WORK REQUEST: Could you continue the passage below on how APE1 speeds up hOGG1's turnover, picking up after its last sentence?

To further investigate the mechanistic basis for the rate stimulation by APE1, we monitored the rate of formation of the covalent Schiff base linkage between Lys249 of hOGG1 (10 nM) and the abasic sugar derived from substrate °G31 (20 nM) (Fig. 2C). This was achieved by quenching reaction samples in sodium borohydride, which reduces and stabilizes the linkage10. In the absence of APE1, the covalent complex (CC) appeared rapidly in the first 20 s reaching a peak concentration equal to about 30% of the total substrate concentration (Fig. 2C, black squares). The CC then decayed slowly by about 20% of its peak level over the next 300 s, which corresponded closely with the rate of steady-state production of the cleaved DNA product (black circles, Fig. 2C). This behavior is consistent with rapid glycosidic bond cleavage and CC formation, followed by rate-limiting product release. In contrast in the presence of 100 nM APE1, the CC accumulated to only 20% of the total substrate concentration and decayed completely over the next 300 s (red squares, Fig. 2C). This rapid decay of the CC in the presence of APE1 also correlated with the rapid appearance of the cleaved product (red circles, Fig. 2C). These findings strongly support the conclusion that APE1 provides stimulation by acting at a step after glycosidic bond cleavage and CC formation.

LISTED ENTRIES:
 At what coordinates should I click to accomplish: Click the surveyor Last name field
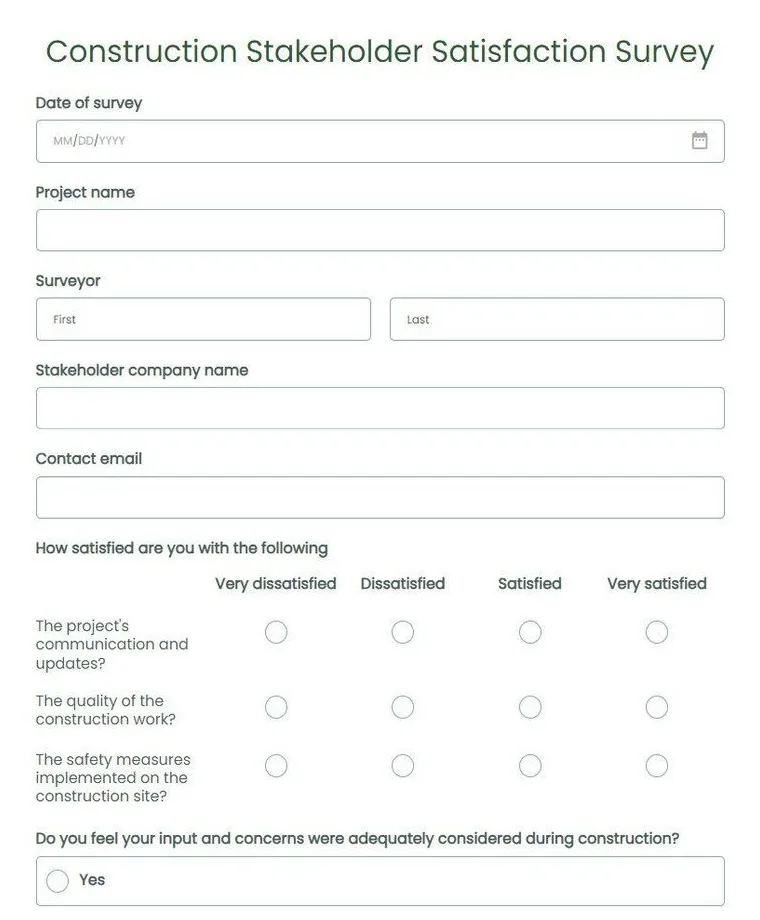556,319
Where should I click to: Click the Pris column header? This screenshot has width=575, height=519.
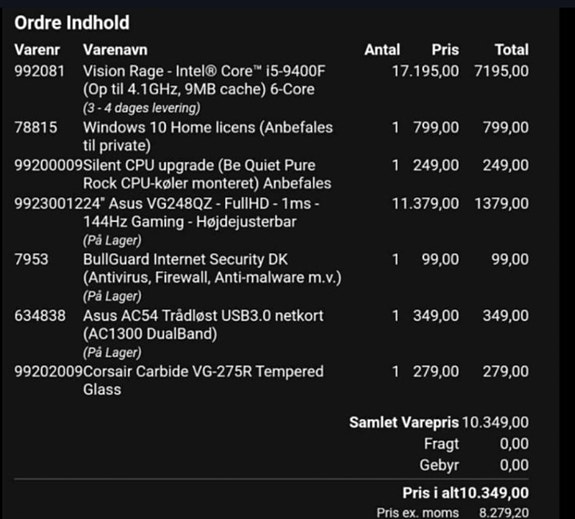445,50
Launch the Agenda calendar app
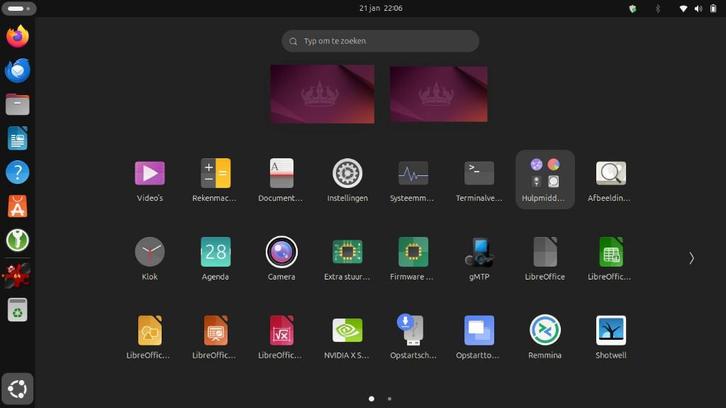The width and height of the screenshot is (726, 408). click(215, 252)
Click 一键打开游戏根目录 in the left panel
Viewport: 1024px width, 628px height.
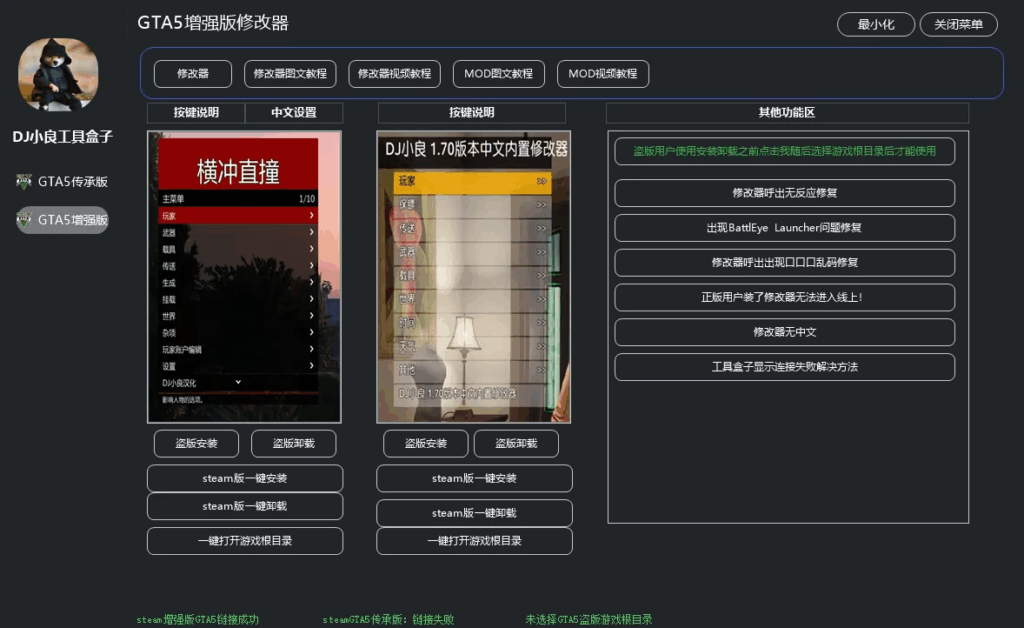[244, 540]
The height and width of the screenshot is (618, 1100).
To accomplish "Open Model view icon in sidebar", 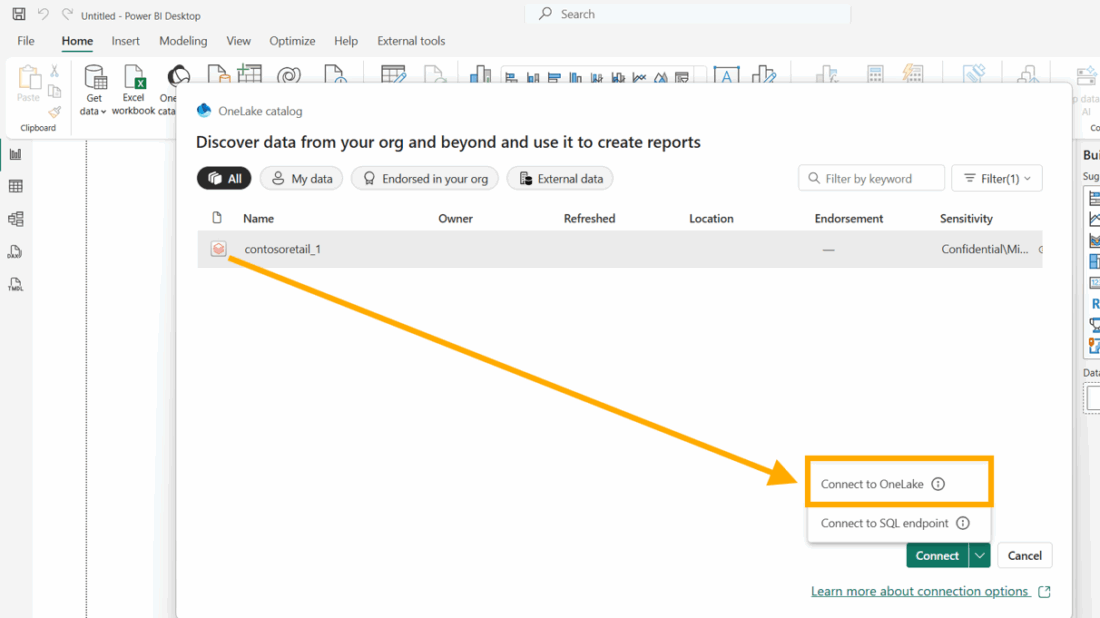I will [15, 219].
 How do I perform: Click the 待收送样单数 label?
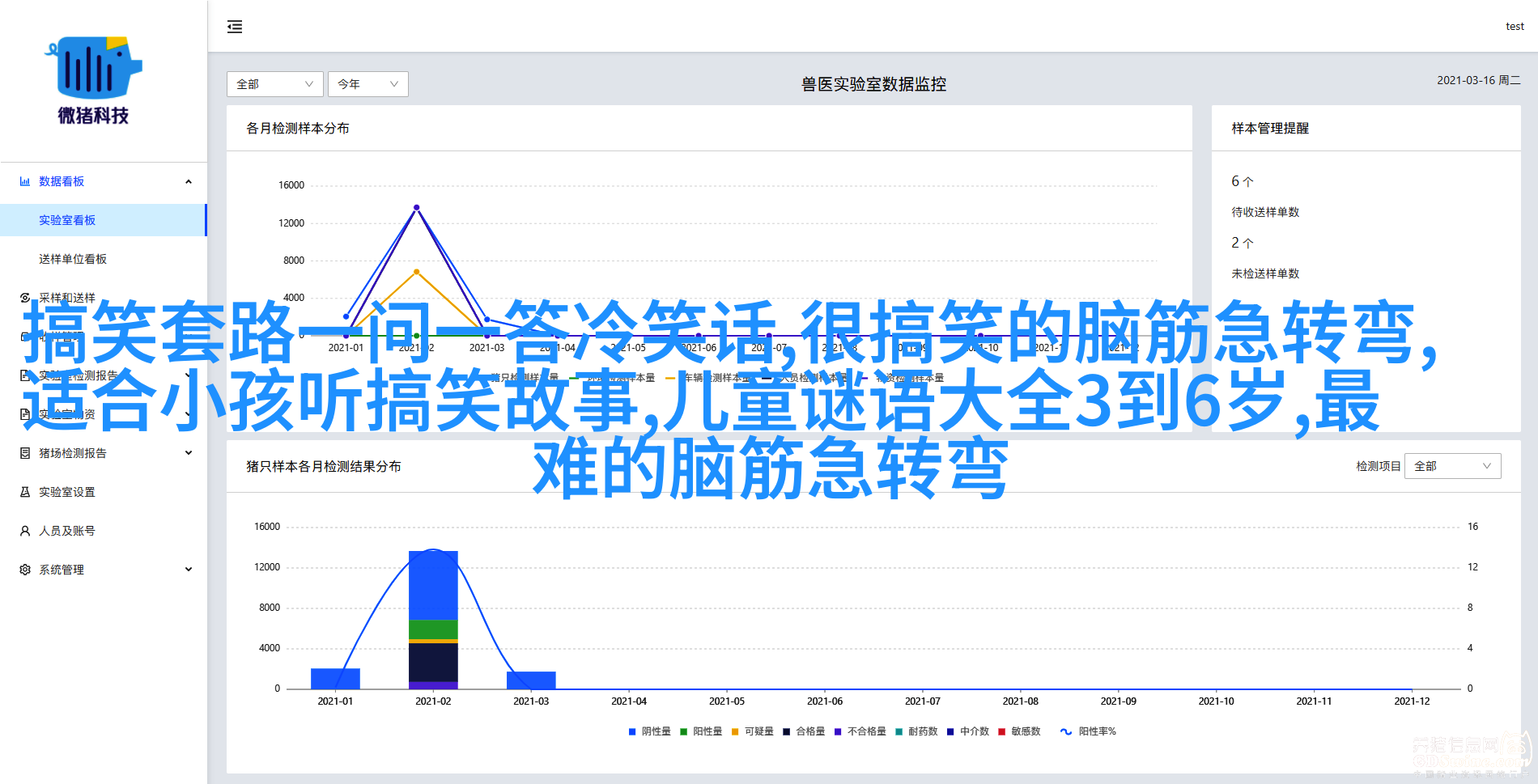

WRITTEN ANSWER:
Metal ions are required for APE1 stimulation of hOGG1
Previous studies have suggested that metal free APE1 (apoAPE1) was capable of efficient stimulation of hOGG1 turnover and that the high binding affinity of APE1 for the abasic site of the hOGG1 reaction was sufficient to relieve severe product inhibition13. We investigated this possibility by stringent removal of divalent cations from APE1 using dialysis and metal chelating resin to generate metal free apoAPE1. In contrast with the previous report, this procedure completely ablated the activation that we observed with active APE1 (Fig. 3A; for comparison, the dashed lines show the theoretical curves for hOGG1 activity in the absence and presence of APE1). The lack of stimulatory activity by apoAPE1 cannot arise from non-specific irreversible inactivation of APE1 during metal removal, because full activity was restored after adding back the metal (Fig. S1C). The previous findings likely resulted from incomplete removal of enzyme bound metals through the addition of EDTA rather than treatment with chelation resin. Consistent with this explanation, we found that residual APE1 nuclease activity and hOGG1 stimulation persisted upon addition of 5 mM EDTA to a metal free reaction buffer. The mechanistic basis for the lack of stimulation by apoAPE1 could arise from weak AP-site binding activity (see below) and/or its lack of catalytic activity.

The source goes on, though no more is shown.